見ていて飽きないなどと思わせたのは、今までの人生で初めての経験だった。

どれだけ、叱ろうと自分を慕ってくる絳攸。
滅多にないが、誉めたときには照れたような、はにかんだ笑みを浮かべる。

そんな一つ一つの仕草が楊修を捕らえて離さなかった。

 

 

 

だが、よくみていた故に気づくこともある。

彼の支配者は、紅黎深だ。黎深が右といえば右を向き、左といえば、左を向く。

官吏たるものにとって、考えるべくことは国の行く末。民が如何に飢えることなく、凍えることなく平穏に暮らせるか。

官吏が心を砕かなければならないのはその一点に絞られる。

けれど、絳攸の場合は如何に黎深の役に立つか。それが絳攸が己を判断するときの基準だった。
能力はある。素材も悪くない。けれど、絳攸は間違った方向に枝を伸ばそうとしている。

そこが、絳攸の致命的な欠点であった。

だが、黎深を超えることができれば、歴史に名を残すほどの名官吏となるだろうと思えた。

これは一種の賭けだった。

だからこそ、周囲の猛反対を押し切ってまで、侍郎に絳攸を推したのだ。

「結局は紅黎深のお守りで終わってしまうのか−」

楊修は、胸に重いしこりを抱えたまま吏部侍郎室の前に立つ。

恐らく、これが李侍郎への最後の報告書となるはずだ。同時に覆面官吏としての自分の役目も終わる。

楊修は何かを振り切るように、一度目を伏せ、気持ちの整理をつける。

次の瞬間には常と何も変わらぬ、心の内を読ませない平坦な声音で告げる。

「李侍郎、報告書をお持ちしましたが、入っても宜しいでしょうか」

扉の外から、中にいるであろう室の主へと声をかけるが、返事はなかった。

灯りは漏れているので、不在ということはないはずだ。そう判断し、扉を開く。
侍郎室は、惨憺たる有様で相変らずの書翰の山で埋め尽くされている。
「李侍郎?」

その中で僅かに開いた机案の上に力尽きたように眠っている、かつての愛弟子の姿があった。

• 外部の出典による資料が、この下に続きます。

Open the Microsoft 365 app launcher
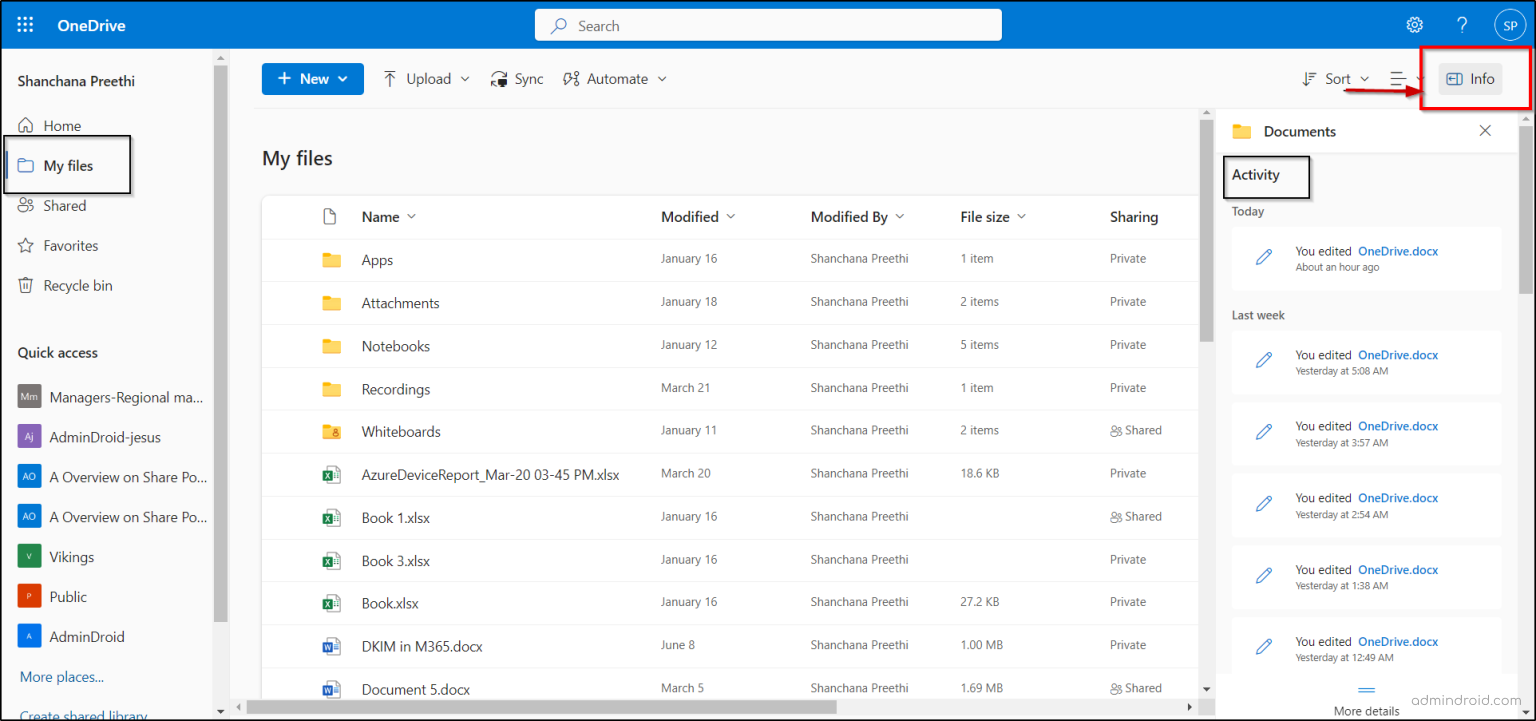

机案に置かれた蜀台に照らし出された顔は、驚くほど青白く、疲労の様がくっきりと浮かび上がっていた。
決済の途中で眠気と疲労に耐えられず、崩れ落ちたのか、手には侍郎印を握ったままだった。

「まったく、君はどこまで愚かなんだ」

楊修は哀れむように、細い寝息をたてる絳攸を見下ろす。

そこには、迸るような才気の煌きはなく、ただ疲れ果てやつれた姿があるだけだった。

楊修は絳攸の握り締めたままだった侍郎印を、指を開いて取り上げると机案の隅に置いた。

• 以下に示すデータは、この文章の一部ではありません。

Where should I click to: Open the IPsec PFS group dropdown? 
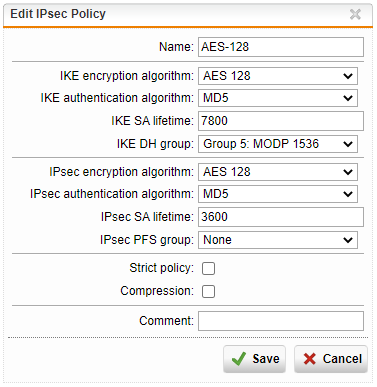tap(278, 240)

絳攸は違和感を感じたのか、掌が失ったものを確かめるように動くが、それも僅かな間だけで、起きる気配もなく、静かに漏れる呼気だけが室を支配する。

「絳攸」

小さく名を呼び、楊修は規則正しい呼吸音を漏らす唇に己のそれを重ねる。

何故、そんなことをしたのか楊修自身も分からなかった。
触れた唇は連日の不摂生で、すっかりかさついていて、それがとても楊修を悲しくさせた。

「私は間違っていたのだろうか―」

呟くが答えを返すものはいない。

楊修は自分が持ってきた書翰を適当に未処理の山の一番上におくと、灯りを消して回る。
最後に、机案に置かれた蜀台を吹き消すと、室は完全なる闇が支配するだけとなった。

楊修は、振り返ることもなく侍郎室を後にする。

回廊に出ると、途端に夜気の冷たさを含んだ風が肌を撫でていく。ふと空を仰ぐと、そこには霞がかかった月がぼんやりと浮いていた。

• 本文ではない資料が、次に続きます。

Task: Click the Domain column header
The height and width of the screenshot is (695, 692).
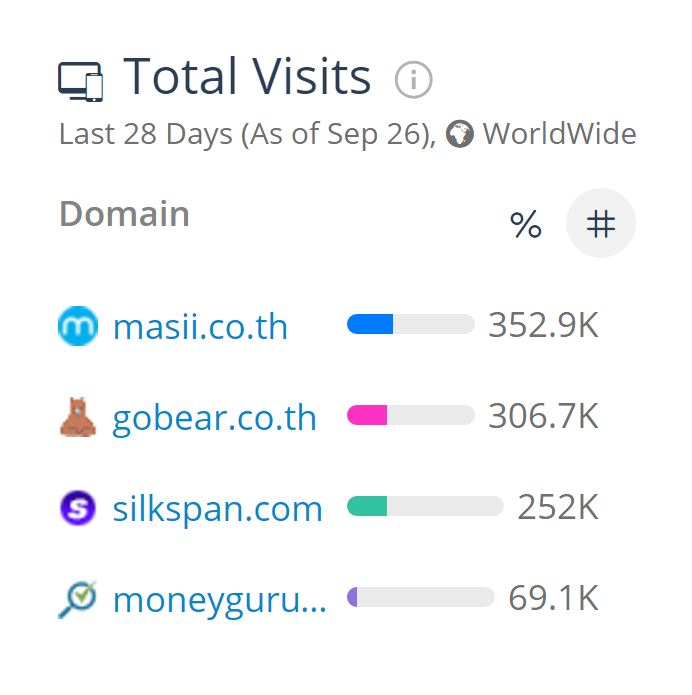Action: pyautogui.click(x=124, y=214)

「明日は雨かな。陸清雅くんも雨の中の捕り物とは、けちがついたものですね」

手筈は整えたので、決行は明日。そう告げられた。既にそんなことは楊修の中でどうでも良いことになっていた。

 

ただ、一つ悔いがあるとすれば、それは――、

こんな結末がみたかったわけではないのに、ということだけだった。

 




 
2008.5.17UP

微妙に暗くてすいません。楊修モノローグ集になってしまいました。ただ、楊修さんは絳攸のことを本気で愛しているから悲しかったんだよーということが書きたかっただけ。楊修さんと絳攸のラブラブ(?)官吏生活も書いてみたいですね。